Moralisten schmähen den Republikaner deshalb als "Wendehals", als "Flip-Flopper". Er selbst dürfte dies nüchtern als Anpassung an veränderte Bedingungen im relevanten politischen Markt deuten.

Auf Daddys Spuren

Romney ist Perfektionist. Alles muss stimmen, weshalb in seiner Kampagne alles filigran geplant wird - und auch so wirkt. Wenn der Kandidat dann, wie vorigen Freitag an der Seite seiner geliebten Ehefrau daheim im Bundesstaat Michigan, einmal den Pfad vorgestanzter Phrasen verlässt ("Ich liebe diesen Ort, wo Ann und ich aufgewachsen sind!"), dann geht's prompt schief: "Niemand hat mich je nach meiner Geburtsurkunde gefragt. Sie wissen, dass dies der Ort ist, an dem ich geboren wurde."

Die Anspielung auf die jahrelange Hetze erzkonservativer Aktivisten, die Barack Obama als illegitimen Usurpator mit gefälschten Dokumenten verunglimpft hatten, war missraten. Die Demokraten polterten scheinempört, Romney mache gemeinsame Sache mit Demagogen. Und unabhängige Beobachter bemängelten schlechten Stil. Romney tat verblüfft, zuckte hilflos mit den Achseln. "Das war Spaß", versicherte er Stunden später, "wir brauchen doch ein bisschen Humor im Wahlkampf."

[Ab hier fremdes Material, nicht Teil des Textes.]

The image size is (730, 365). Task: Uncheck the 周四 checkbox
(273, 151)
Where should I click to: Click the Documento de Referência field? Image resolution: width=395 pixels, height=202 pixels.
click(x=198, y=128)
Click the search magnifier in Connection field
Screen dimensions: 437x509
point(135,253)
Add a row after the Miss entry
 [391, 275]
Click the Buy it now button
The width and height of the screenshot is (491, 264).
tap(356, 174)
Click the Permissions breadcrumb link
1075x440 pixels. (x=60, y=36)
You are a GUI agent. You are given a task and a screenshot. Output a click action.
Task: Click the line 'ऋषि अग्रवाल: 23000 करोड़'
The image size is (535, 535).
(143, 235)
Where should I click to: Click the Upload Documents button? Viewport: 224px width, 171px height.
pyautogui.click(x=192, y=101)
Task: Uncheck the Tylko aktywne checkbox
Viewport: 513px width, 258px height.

In Michigan und in Detroit, der alten Autoschmiede Amerikas, wähnen viele Romney-Deuter den wahren Quell seines präsidentiellen Drangs. Denn hier war sein Vater, George Romney, nicht nur ein erfolgreicher Konzernmanager. In den Sechzigerjahren des vorigen Jahrhunderts war Romney Senior auch ein überaus beliebter Gouverneur mit Ambitionen auf das Weiße Haus.

Mitt, der älteste Sohn, bewunderte seinen Daddy - und musste mit ansehen, wie sein Idol 1968 mit ein paar unvorsichtigen Bemerkungen über den Vietnamkrieg alles verspielte. Nun versucht der Erstgeborene, die Scharte auszuwetzen. "Ich wünschte, mein Vater könnte dies erleben", hat Romney Junior neulich gesagt. Er lächelte stolz, fast glücklich.

Aspirant mit Begleitschutz

Romneys Kampagne bemüht sich neuerdings, Mitt, den Mitmenschen, vorzustellen. Der gesamte Parteitag in Tampa soll den Kandidaten in weichen, warmen Farben zeichnen. Plötzlich lässt Romney, der bisher seine Privatsphäre wie seine Familie hermetisch gegen mediale Einblicke abschirmte, Blicke durchs Schlüsselloch zu.

Journalisten dürfen in den Mormonen-Tempel vordringen und den Aspiranten beim Gebet sehen, Freunde erzählen, wie "locker" ihr Kumpel doch sei - und wie er voller Hingabe seiner Frau seit 15 Jahren zur Seite steht, als die Ärzte bei Ann Multiple Sklerose diagnostizierten.

Wer ist Mitt Romney? Diese Frage soll der Parteitag beantworten. Mit der Nominierung von Paul Ryan, seinem rechten Vize-Kandidaten, hat der unbekannte Spitzenkandidat vor zwei Wochen versucht, sich eine Identität zu leihen. Nun muss er selbst zur Persönlichkeit reifen. Er ist der Kandidat, Aspirant für Nummer 45, also allzeit mit Begleitschutz. Was auch bedeutet: Auf der Herrentoilette bleibt er bis zum 6. November nie mehr allein zurück.